RDFs Using multiple threads without `EnableImplicitMT()`

Hi @eguiraud @vpadulan,

I’m back again with an issue regarding how RDFs are optimising processing and their resource usage.

You might recall from this thread that I have a skimming code which uses RDFs to filter and clean up large n-tuples using RDFs.

In this code, I simply loop over some trees in the file then use DefineSlot to add some columns, then filter() to apply some cuts. The main loop of the code is simply:

        for (unsigned int i=0;i<skimmedTreenames.size();i++) {

            TChain *tree = new TChain(TStringIt(skimmedTreenames[i]));
            int chained = tree->Add(TStringIt(inpaths[f]).Data());
            if(!tree->GetEntries()){delete tree; continue;}

            log(LOG_INFO) << "Sklimming the following tree: " << skimmedTreenames[i] << '\n';

            //info is different in particleLevel tree
            bool isparticleLevel = false;
            if (skimmedTreenames[i] == "particleLevel") isparticleLevel = true;

            /*
            multi-threaded event loops. More details for a MT safe cluster submission here:
            https://root.cern/doc/master/classROOT_1_1RDataFrame.html#parallel-execution
            HTCondor CPUs request here: https://batchdocs.web.cern.ch/local/submit.html#resources-and-limits
            */
            // ROOT::EnableImplicitMT();
            ROOT::RDataFrame df(*tree);
            ROOT::RDF::RNode d = df;

            ROOT::RDF::RSnapshotOptions opts;
            opts.fMode = "UPDATE";

            // Add dummy variable slots
            d = AddDummySlots(d, isMC, isSyst);
            // Add the MC reconstructed objects (jets, leptons,...)
            d = AddObjectSlots(d, isMC);
            // Filter the dataframe to pre-selection
            d = d.Filter(std::get<1>(presel), std::get<2>(presel), std::get<0>(presel).c_str());
            // Add the variables that should be kept for any NTuple (Data, MC, Nominal & Syst)
            d = AddVariablesForAll(d);
            // Add nominal-only or syst-only variables
            d = isSyst ? AddVariablesForSyst(d, CaliMaps) : AddVariablesForNominal(d);
            // Add MC only or data only variables
            d = isMC   ? AddVariablesForMC(d): AddVariablesForData(d);
            /* Add MC Metadata ... */
            d = isMC ? AddMCMetadata(d, sw_totals): d;
            // Defining progress bar
            d.Count().OnPartialResult(/*every */100/* events*/, [&log](auto c) { log(LOG_INFO) << c << " events processed\n"; });
            log(LOG_INFO) << "Snapshotting the file... "  << '\n';
            CleanUpAndSave(d, skimmedTreenames[i], outpaths[f], opts);

            delete tree;
        }


        log(LOG_INFO) << " outfile -->>>  : " << outpaths[f] << '\n';

        // End timer and print time elapsed
        log.time_since_last_snap();
        log(LOG_INFO) << '\n';
    }

    log(LOG_INFO) << "DONE :)" << '\n';

Where the only JIT code I have is in Snapshot() used in CleanUpAndSave() function.

Due to the large sizes of the N-tuples we are processing, I am trying to run this on the GRID, which is where we spotted issues with the resource usage of the code.

Although the code is not hoarding much memory when executed locally, it seems like a large number of threads (5-15) are running every time I try to run the executable.

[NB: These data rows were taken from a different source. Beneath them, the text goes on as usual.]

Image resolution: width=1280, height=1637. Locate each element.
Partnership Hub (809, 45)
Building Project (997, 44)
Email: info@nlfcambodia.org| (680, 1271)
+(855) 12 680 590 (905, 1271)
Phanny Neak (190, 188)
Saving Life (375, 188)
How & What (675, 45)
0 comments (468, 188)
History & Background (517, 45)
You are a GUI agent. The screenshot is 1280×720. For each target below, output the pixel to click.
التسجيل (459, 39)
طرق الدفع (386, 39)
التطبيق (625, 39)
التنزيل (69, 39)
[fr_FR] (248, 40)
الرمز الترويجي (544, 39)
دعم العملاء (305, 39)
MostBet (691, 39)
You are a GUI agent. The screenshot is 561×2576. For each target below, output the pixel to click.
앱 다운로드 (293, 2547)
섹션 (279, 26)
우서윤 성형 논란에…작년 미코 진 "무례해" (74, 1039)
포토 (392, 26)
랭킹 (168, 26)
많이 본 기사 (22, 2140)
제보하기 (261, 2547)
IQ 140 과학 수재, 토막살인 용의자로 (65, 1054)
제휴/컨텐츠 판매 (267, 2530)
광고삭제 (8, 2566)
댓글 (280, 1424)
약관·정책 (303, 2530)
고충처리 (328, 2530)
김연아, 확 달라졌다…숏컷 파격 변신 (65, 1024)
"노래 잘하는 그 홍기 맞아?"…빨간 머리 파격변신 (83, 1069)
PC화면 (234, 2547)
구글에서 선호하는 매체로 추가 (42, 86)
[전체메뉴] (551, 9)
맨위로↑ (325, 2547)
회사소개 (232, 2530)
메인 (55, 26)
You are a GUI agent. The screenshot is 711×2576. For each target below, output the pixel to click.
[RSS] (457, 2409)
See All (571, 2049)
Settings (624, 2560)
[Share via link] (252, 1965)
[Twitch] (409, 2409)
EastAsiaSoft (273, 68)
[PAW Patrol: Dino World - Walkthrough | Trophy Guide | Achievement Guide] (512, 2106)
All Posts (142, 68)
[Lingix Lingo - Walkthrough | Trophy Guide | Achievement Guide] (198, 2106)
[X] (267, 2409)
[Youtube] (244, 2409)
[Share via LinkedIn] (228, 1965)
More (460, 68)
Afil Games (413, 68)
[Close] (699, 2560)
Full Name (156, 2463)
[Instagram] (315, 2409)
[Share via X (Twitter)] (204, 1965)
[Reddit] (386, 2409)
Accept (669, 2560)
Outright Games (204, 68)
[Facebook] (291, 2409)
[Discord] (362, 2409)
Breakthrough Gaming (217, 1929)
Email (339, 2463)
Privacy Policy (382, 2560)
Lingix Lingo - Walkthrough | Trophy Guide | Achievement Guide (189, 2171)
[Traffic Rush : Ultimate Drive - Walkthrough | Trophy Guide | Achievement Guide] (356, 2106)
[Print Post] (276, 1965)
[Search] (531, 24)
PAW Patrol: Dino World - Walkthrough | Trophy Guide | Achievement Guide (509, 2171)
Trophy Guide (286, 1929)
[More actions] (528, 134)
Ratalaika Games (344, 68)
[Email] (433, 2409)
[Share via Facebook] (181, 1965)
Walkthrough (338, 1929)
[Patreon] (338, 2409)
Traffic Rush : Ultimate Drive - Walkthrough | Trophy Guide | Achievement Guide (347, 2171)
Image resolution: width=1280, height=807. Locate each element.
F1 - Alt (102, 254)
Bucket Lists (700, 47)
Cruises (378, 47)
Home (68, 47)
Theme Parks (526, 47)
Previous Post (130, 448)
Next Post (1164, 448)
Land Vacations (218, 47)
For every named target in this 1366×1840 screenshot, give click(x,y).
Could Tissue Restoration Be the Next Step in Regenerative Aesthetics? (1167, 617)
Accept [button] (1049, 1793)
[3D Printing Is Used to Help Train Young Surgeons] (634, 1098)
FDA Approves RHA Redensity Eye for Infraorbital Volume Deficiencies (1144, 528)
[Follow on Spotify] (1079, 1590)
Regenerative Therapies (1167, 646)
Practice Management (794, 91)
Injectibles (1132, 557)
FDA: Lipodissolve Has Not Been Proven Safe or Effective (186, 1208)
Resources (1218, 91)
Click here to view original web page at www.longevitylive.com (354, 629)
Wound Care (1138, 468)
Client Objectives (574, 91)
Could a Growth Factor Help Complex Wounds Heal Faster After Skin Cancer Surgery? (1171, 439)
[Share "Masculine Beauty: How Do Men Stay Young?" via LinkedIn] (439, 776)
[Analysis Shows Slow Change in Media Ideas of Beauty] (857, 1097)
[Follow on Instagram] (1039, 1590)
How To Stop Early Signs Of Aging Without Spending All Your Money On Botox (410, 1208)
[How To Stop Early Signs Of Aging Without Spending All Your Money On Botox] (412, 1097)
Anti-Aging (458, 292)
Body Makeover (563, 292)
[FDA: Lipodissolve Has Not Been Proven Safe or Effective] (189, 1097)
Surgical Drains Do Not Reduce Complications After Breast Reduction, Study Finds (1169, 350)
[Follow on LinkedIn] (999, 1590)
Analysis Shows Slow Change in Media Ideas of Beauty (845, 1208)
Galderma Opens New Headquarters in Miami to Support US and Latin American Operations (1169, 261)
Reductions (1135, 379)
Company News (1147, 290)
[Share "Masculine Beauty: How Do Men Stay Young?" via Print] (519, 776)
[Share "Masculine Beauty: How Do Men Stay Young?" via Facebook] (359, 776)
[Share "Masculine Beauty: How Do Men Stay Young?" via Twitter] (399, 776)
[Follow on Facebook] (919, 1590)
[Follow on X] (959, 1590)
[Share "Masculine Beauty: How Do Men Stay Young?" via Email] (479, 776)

I am not so sure why this happens, but seeing as on the GRID I ask for 1-core, this leads to realy overwhelming the CPU (with cpu efficiency reaching 1800% for a 400MB ROOT file).

I am trying to understand how I can avoid this, and if there is something I am doing wrong in the way I am setting up this code that I can improve to make sure the code is more stable. Do you have any suggestions?

This is with ROOT v6.28/00.

Hi @MoAly98,

IIUC, you stated that ROOT is spawning multiple threads even if ROOT::EnableImplicitMT() was not called? Can you confirm that no other part in your program is calling the aforementioned function? If you are not sure, you could maybe try to call ROOT::DisableImplicitMT() right before any computation is done (perhaps, even before the loop you showed above).

Also, CC’ing @vpadulan to see if he can shed some more light.

Cheers,
J.

Hi @jalopezg

Yeah that’s what I seem to see.

I see multiple threads running my executable. The screenshot here is after compiling with DisableImplicitMT();. I am pretty sure there is no other parts od the code explicitly enabling MT. I also tried with a fresh build directory.

Hi @MoAly98 ,

you don’t even need DisableImplicitMT(), if you don’t call EnableImplicitMT() RDF spawns no threads.

If you read data via xrootd (that is, if the file names start with root://) then xrootd spawns a number of helper threads, but they should be mostly idle. Indeed the htop screenshot above shows all threads but the last one to be idling – no CPU usage. You can check what those threads are doing by running the program under gdb, stopping it in the middle of execution with ctrl-C and then running info threads or thread apply all bt 5.

So I can’t tell where the 1800% CPU efficiency comes from. That should only be possible with EnableImplicitMT(). Are you sure that when submitting to the grid the version of the program without the EnableImplicitMT() call is picked up?

Sorry I cannot be more helpful,
Enrico

Hi @eguiraud,
Sorry for the late reply, I was offline. I am also very confused by the behaviour. I made a fresh build directory, tried cloning my repository from scratch and compiling, but all attemps seem to run on the grid with ~125-130 threads and using ~1000% cpu efficiency, causing most jobs to be killed after a really long time.

The screenshot I showed was running over a local file (EOS) – I see sometimes 10-15 threads running, but locally I can’t seem to reproduce the insane number of threads running on the GRID.

I will try to valgrind the program, and I will also make an attempt to turn on MT but limiting number of threads to 5, to see if the grid responds.

Thanks a lot,
Mo

Indeed calling EnableImplicitMT(5) should not spawn more than 5 RDF threads (+ the xrootd threads I mentioned that should mostly be idle).

Hi,

Just to close this, it turns out the multi-threading was coming from the default behaviour of XGBoost, which we used in one of our branches in the RDFs code. So this is not concerned with ROOT.

Sorry about the noise :slight_smile:

1 Like

This topic was automatically closed 14 days after the last reply. New replies are no longer allowed.